Here’s the thing—when the puts are piling up on the options chain and the technicals are bearish, yet the company is pushing forward with buybacks and product launches, it’s a mixed bag. But if you read between the lines, the market is leaning toward the downside in the near term. So what’s a trader to do? Let’s break it down.
Bearish Sentiment in Options, Put-Call Imbalance Favors PutsThe put/call open interest ratio is at 1.73, which is a fairly large skew in favor of puts. This suggests that the options market is heavily hedging—or outright betting on—a drop below $460 in the coming days. The top OTM put strikes with the most open interest are at $435 (OI: 1,116), $455 (OI: 658), and $450 (OI: 449), with the $435 strike being the most notable.
For context, the stock is currently trading around $462.69, so a move below $460 would trigger pain for many longs and could accelerate the slide. The heavy put interest at $455 and $460—two of the key 200D resistance-turned-support levels—could mean that if the stock breaks through $460 and starts heading toward $452 (lower Bollinger Band), we might see increased volatility in that range.
Block trading is relatively quiet today, so no massive whale moves to call out. But the heavy put activity suggests that big players are either protecting downside risk or looking to profit from a near-term drop.

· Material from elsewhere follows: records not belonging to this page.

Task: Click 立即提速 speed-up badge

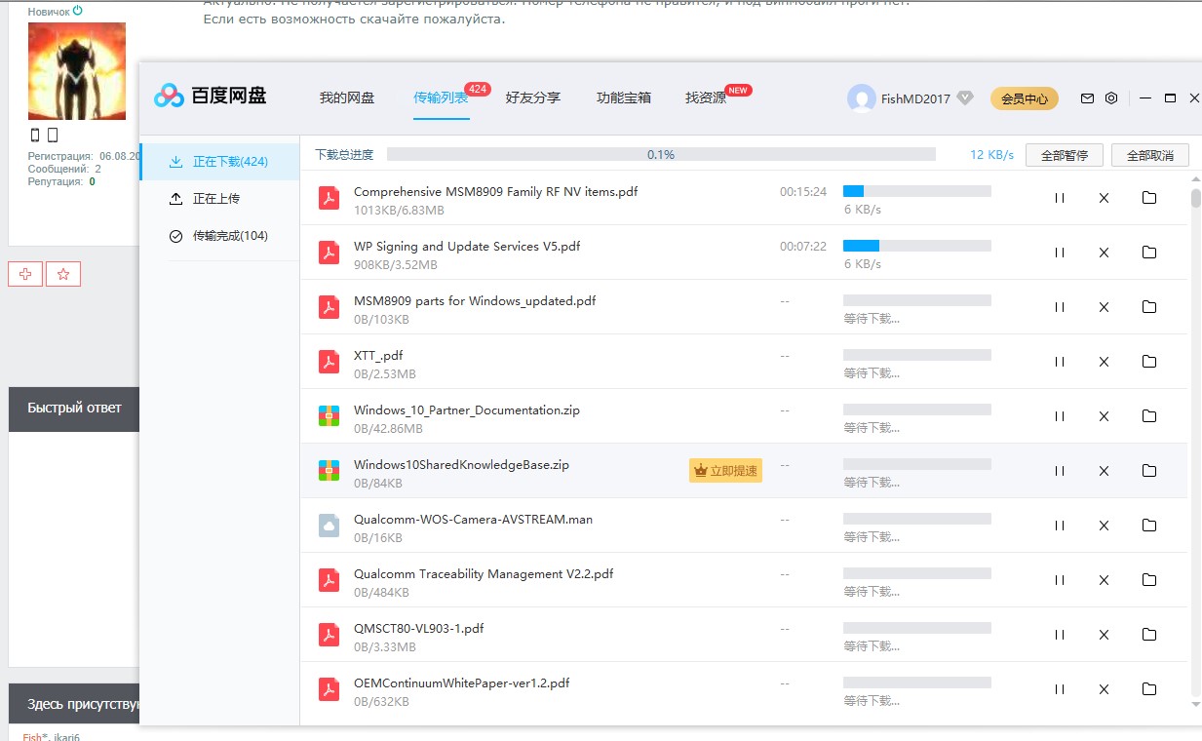Action: [725, 471]
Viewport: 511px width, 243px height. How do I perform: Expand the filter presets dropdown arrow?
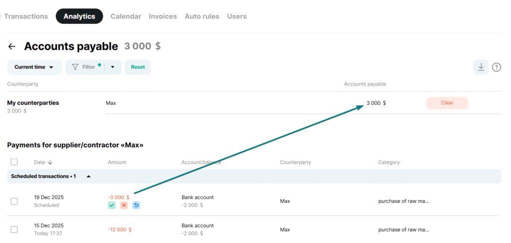[113, 67]
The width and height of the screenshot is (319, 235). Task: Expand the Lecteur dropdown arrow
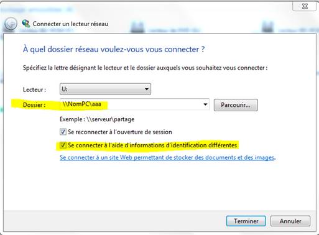coord(147,90)
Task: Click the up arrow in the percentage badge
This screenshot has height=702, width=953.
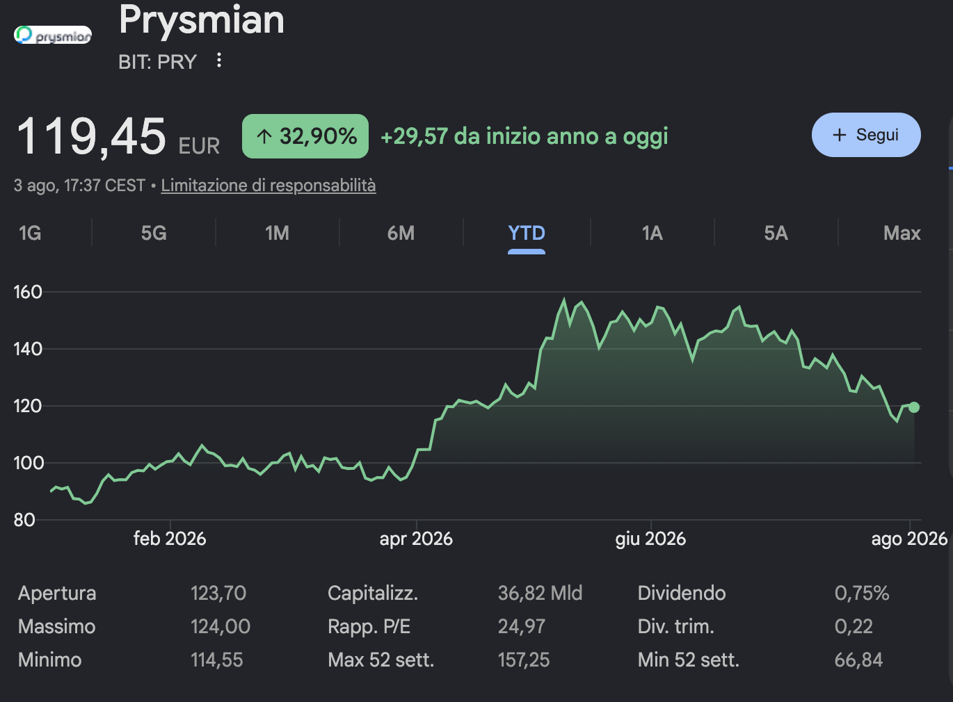Action: (264, 136)
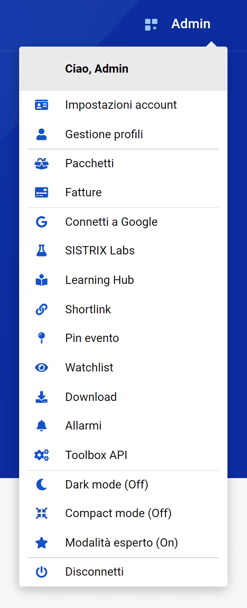Image resolution: width=247 pixels, height=608 pixels.
Task: Toggle Dark mode (Off) setting
Action: click(123, 484)
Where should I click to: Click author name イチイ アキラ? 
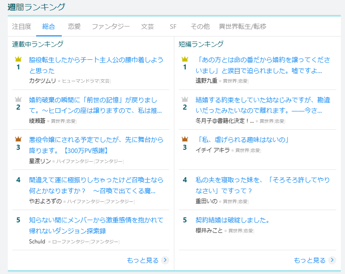click(x=212, y=150)
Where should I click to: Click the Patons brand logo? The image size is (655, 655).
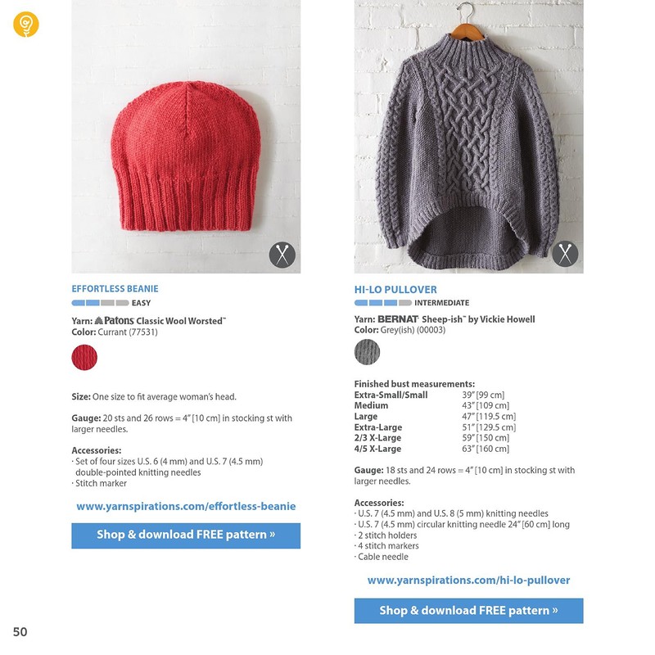coord(114,321)
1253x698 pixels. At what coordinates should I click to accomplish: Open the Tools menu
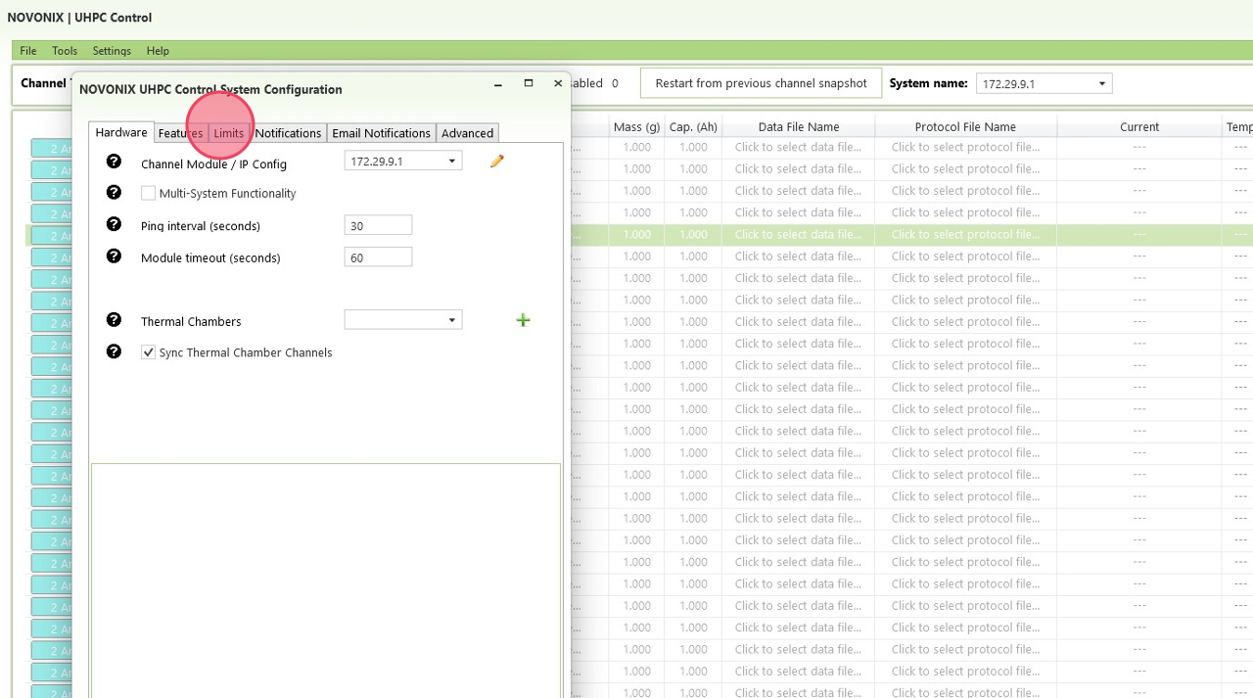[x=65, y=51]
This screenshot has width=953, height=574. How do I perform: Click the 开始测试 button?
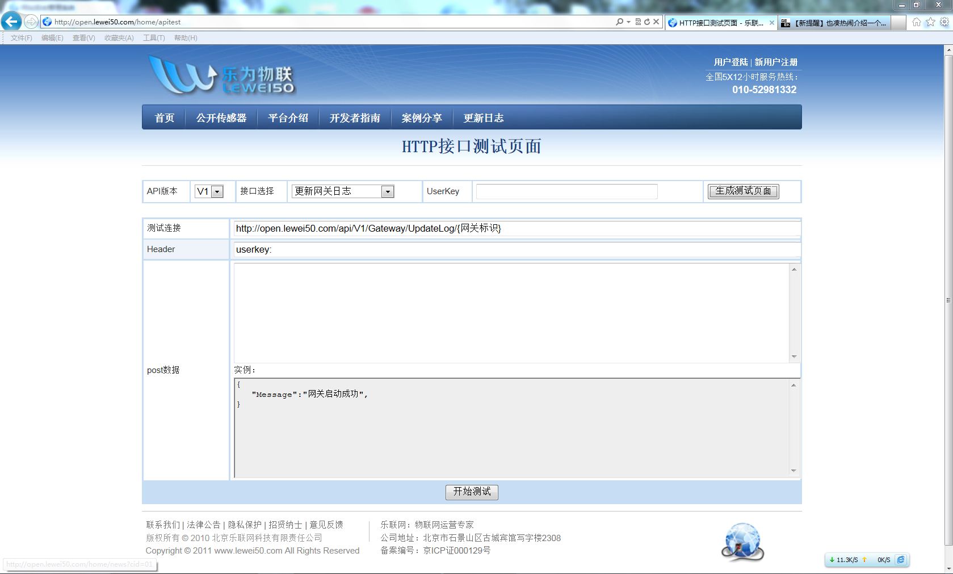pyautogui.click(x=472, y=492)
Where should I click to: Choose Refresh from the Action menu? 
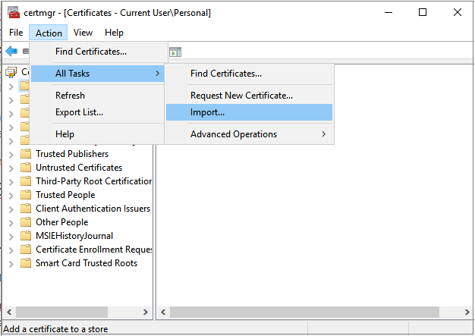[x=70, y=96]
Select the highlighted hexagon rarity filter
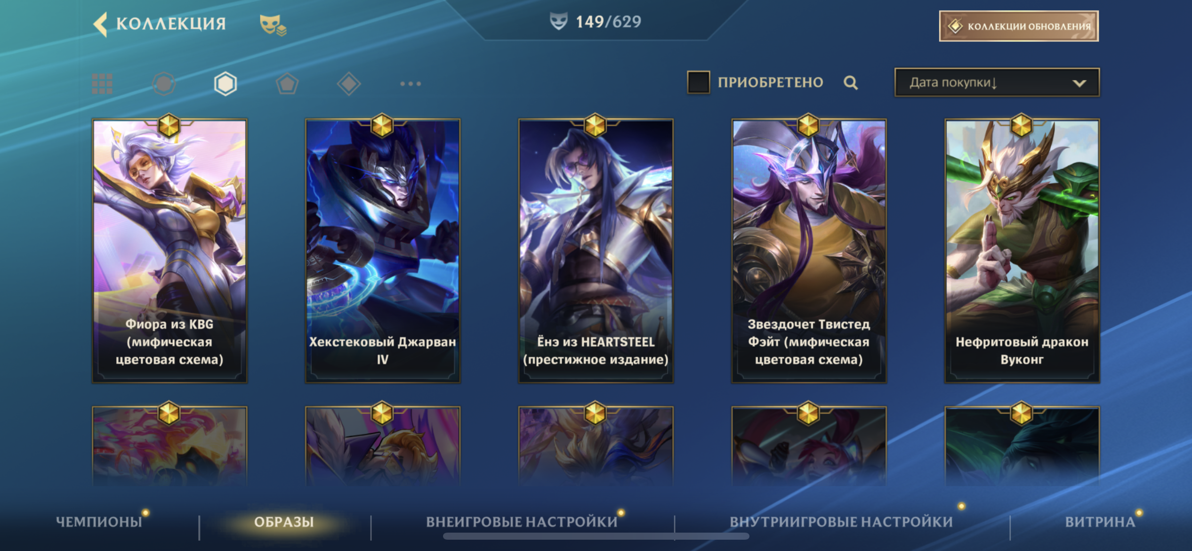Screen dimensions: 1192x551 226,84
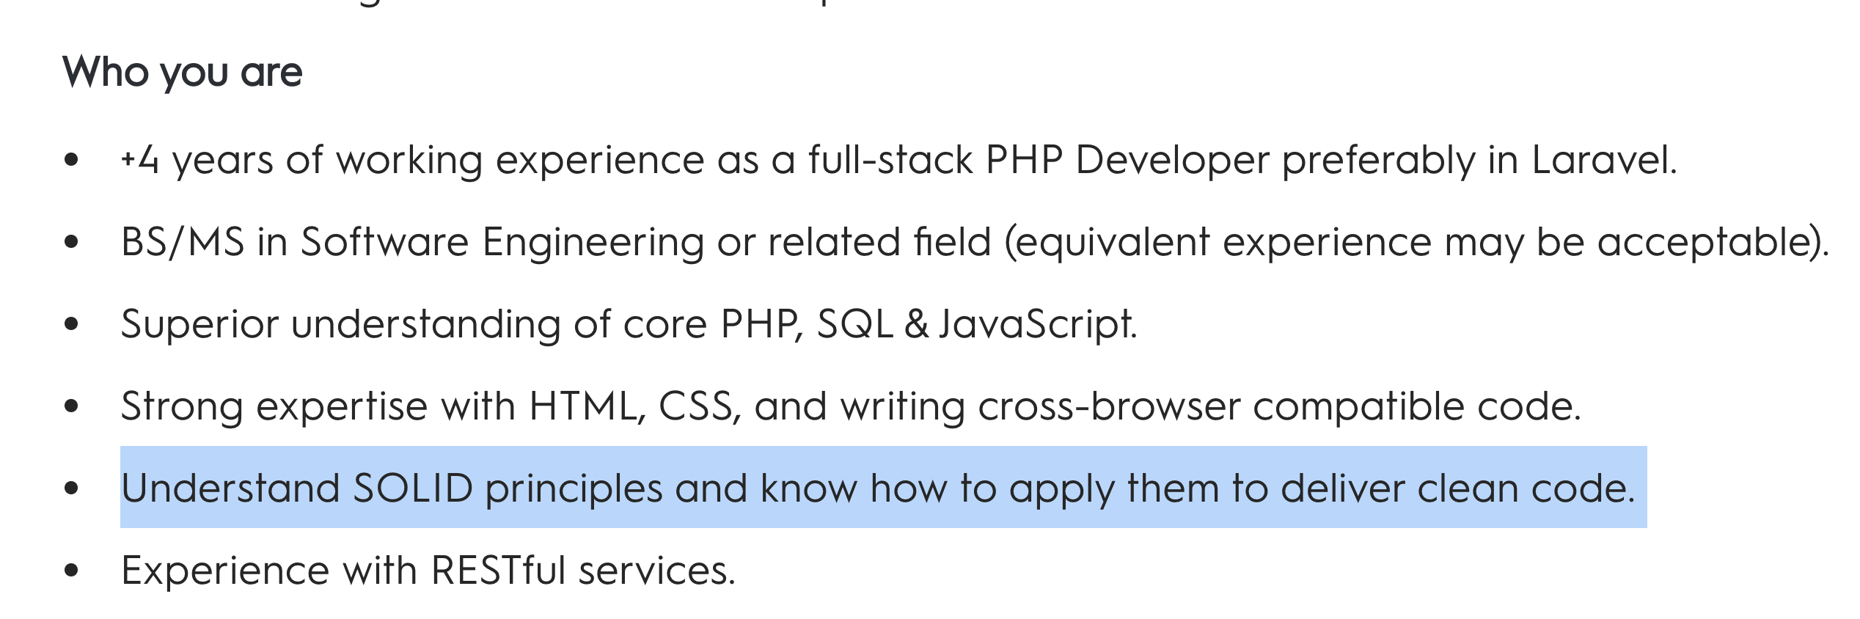Click the word "JavaScript" in third bullet
1860x619 pixels.
1036,323
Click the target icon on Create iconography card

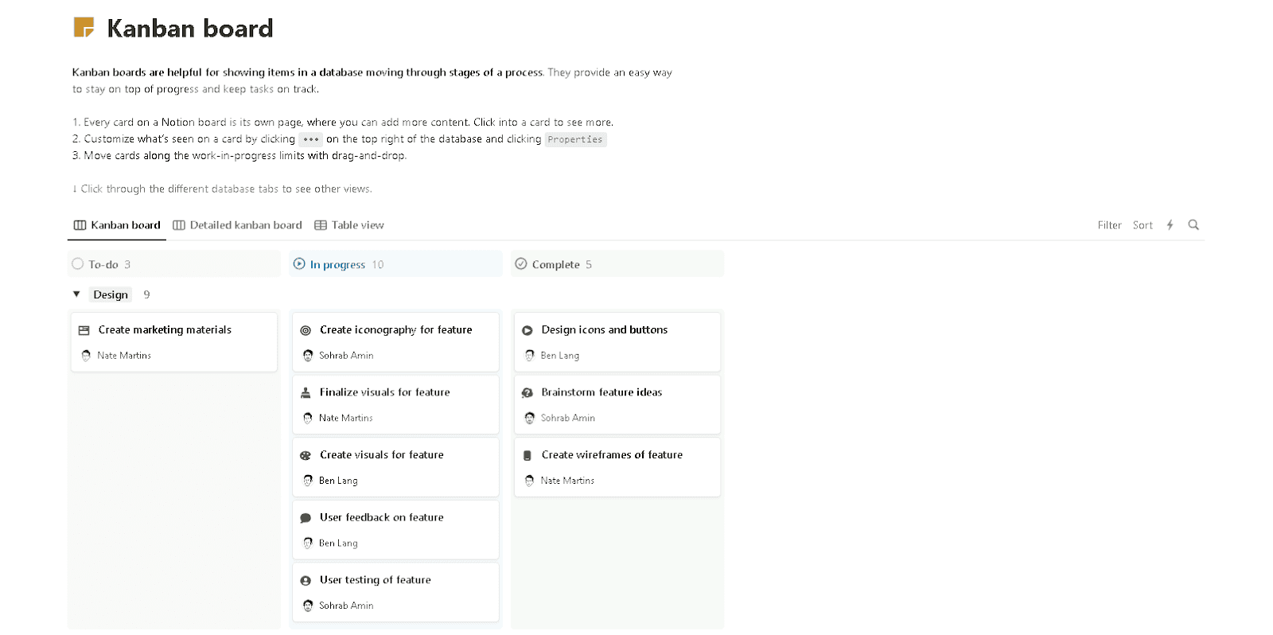[306, 329]
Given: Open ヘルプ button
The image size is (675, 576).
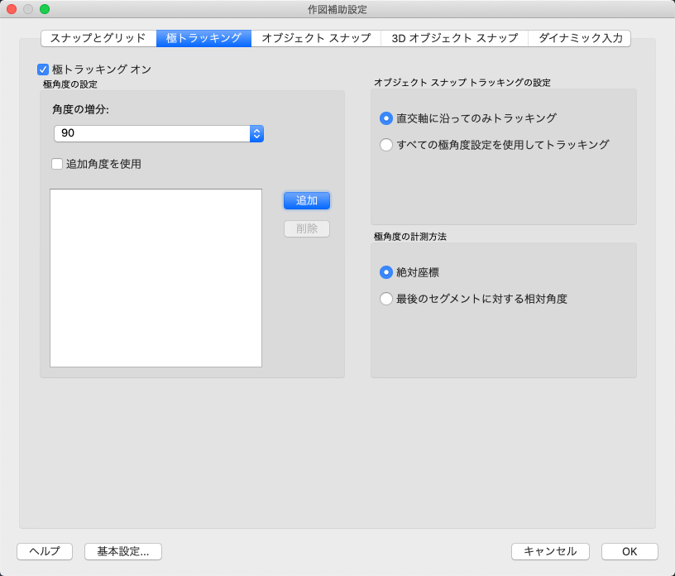Looking at the screenshot, I should pyautogui.click(x=45, y=551).
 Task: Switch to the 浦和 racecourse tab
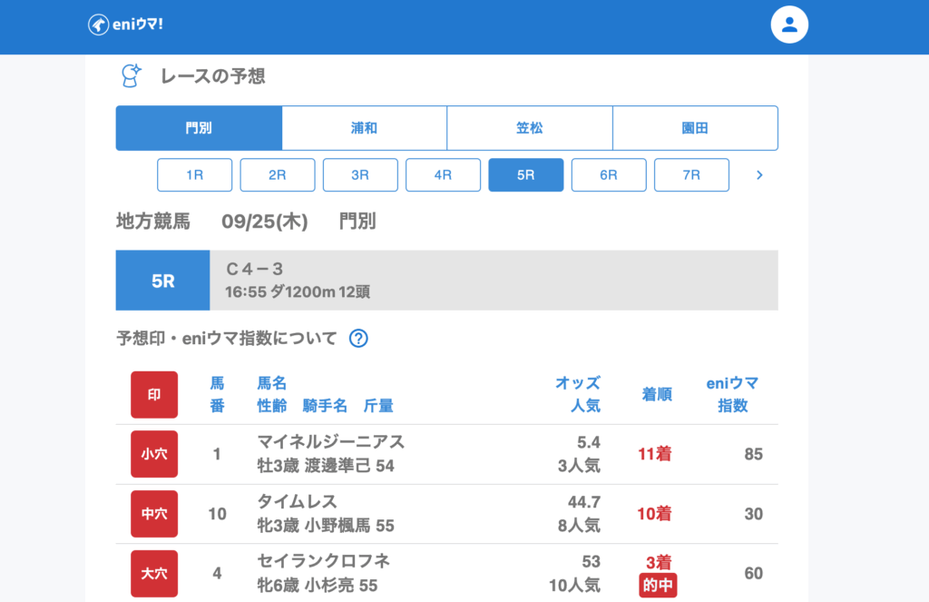coord(364,128)
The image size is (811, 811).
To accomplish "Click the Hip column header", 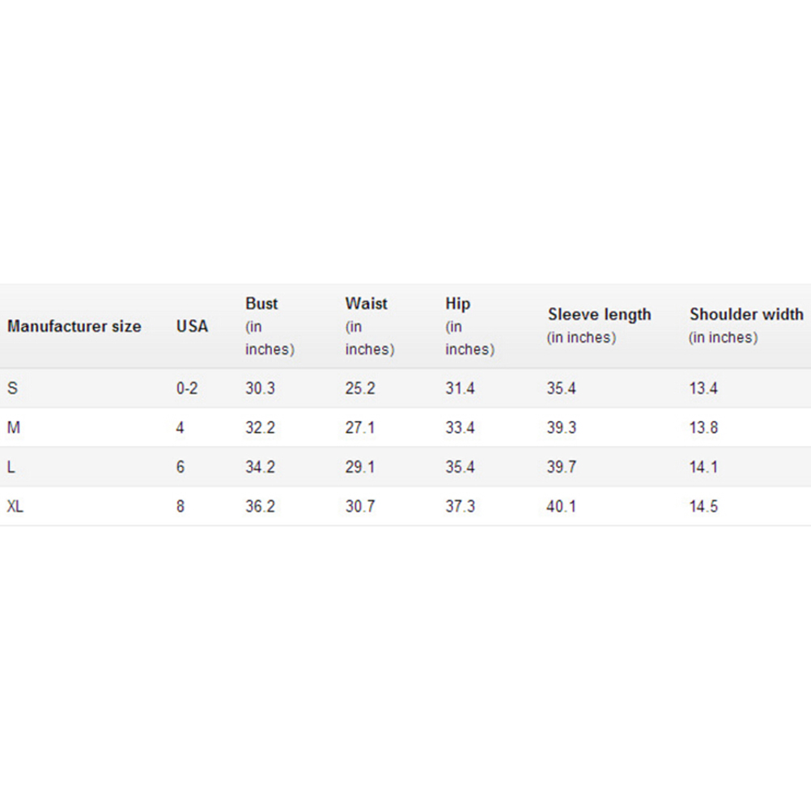I will 457,304.
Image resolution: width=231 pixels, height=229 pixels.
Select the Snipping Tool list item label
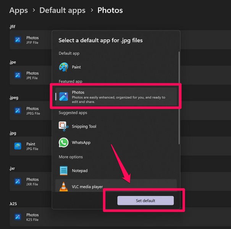[84, 126]
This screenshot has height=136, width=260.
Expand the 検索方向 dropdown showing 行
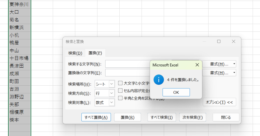[x=105, y=93]

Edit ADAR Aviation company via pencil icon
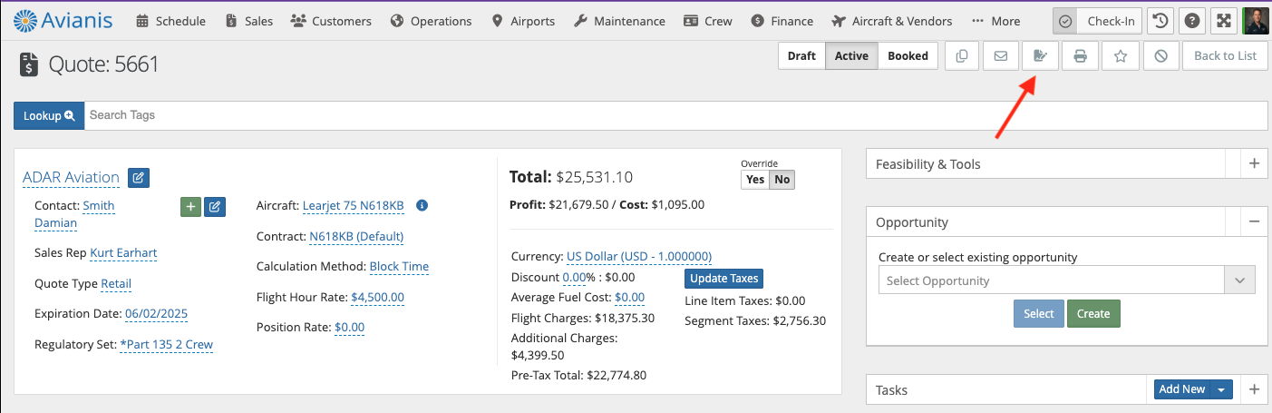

Company News Adds Optimism, But Execution Remains KeyThe news flow has been mostly positive. The $65M acquisition of LED Solutions Inc., the $20M buyback program, and the new CFO appointment all point to a company on the move. Even the $30M logistics contract and the $5M DOE grant speak to real growth and innovation. But the recent Q4 earnings miss—missing revenue estimates due to supply chain issues and European slowdown—adds a cloud over near-term performance.
Investor perception is key here. While the long-term story is bullish, the short-term execution is under scrutiny. If the market reads the supply chain issues as a temporary hiccup, the stock could rebound after the short-term dip. But if the bearish puts are right and the stock breaks below $460, the near-term bulls might take a hit.
Actionable Trade Ideas for DIAGiven the bearish options sentiment and the current technical setup, here are a few structured setups to consider:
- Bearish Play: Short-Term Put Spreads
- Consider selling the DIA20260327P460DIA20260327P460-- and buying the DIA20260327P450DIA20260327P450-- to create a bear put spread. This gives you downside exposure if the stock drops below $460, while capping the risk at $450. The trade is ideal for this Friday’s expiry and takes advantage of the high OI at these levels.
- If you prefer a longer time frame, the DIA20260403P460DIA20260403P460-- and DIA20260403P455DIA20260403P455-- can offer more time to see the move through.
- Bullish Play: Covered Call for Range Bound Stability
- With the stock currently trading at $462.69, consider holding the stock and selling the DIA20260327C475DIA20260327C475-- or DIA20260327C479DIA20260327C479-- calls. These strikes offer a premium and are out of the money, giving you a chance to collect income while the stock trades in a range. If the stock breaks above $475, you’ll still be ahead of a potential rally.
- Stock Play: Buy on Dips if Support Holds
- If the stock dips below $462.69 and holds above the key support of $457.46 (intraday low), consider entering a long position with a stop just below that level. A target range between $470–$475 would be ideal, especially if the stock breaks through the $465–$466.0284 200D average zone.
The coming days will be critical for Dialight. A break below $460 could validate the bearish options positioning and open the door for a test of $452. But the RSI in oversold territory gives a hint that the stock might bounce from there. On the other hand, a strong move above $470 could flip the script and reinvigorate bullish sentiment. Either way, the options market is pricing in a near-term move—just not up.
If you're trading DIA, this is your chance to align your position with the sentiment. Whether it's a covered call, a bear spread, or a long on a rebound, the key is to act before the expiry on Friday. And if you're on the sidelines, keep an eye on the options activity and volume—it might tell you more than the stock price ever could.